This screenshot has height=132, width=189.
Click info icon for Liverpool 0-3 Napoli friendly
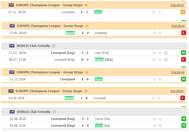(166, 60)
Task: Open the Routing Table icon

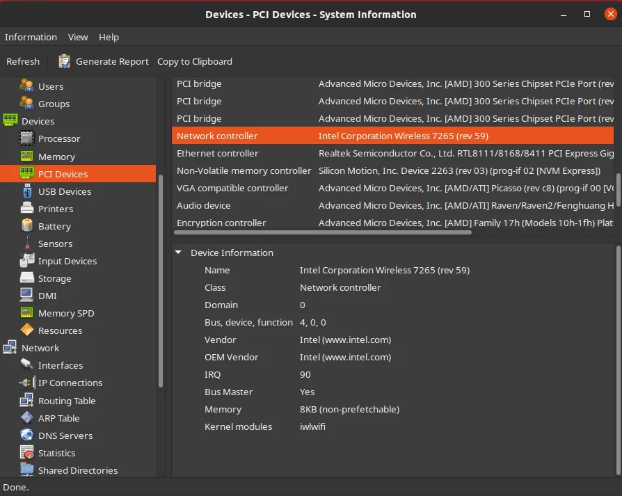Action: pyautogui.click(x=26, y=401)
══════════
_What is expected_: Write out every line of the listing above word for word, leaving out the pictures.

_The solution_:
This screenshot has height=132, width=189.
Click info icon for Liverpool 0-3 Napoli friendly
(166, 60)
Task: Open the Routing Table icon

Action: pyautogui.click(x=26, y=401)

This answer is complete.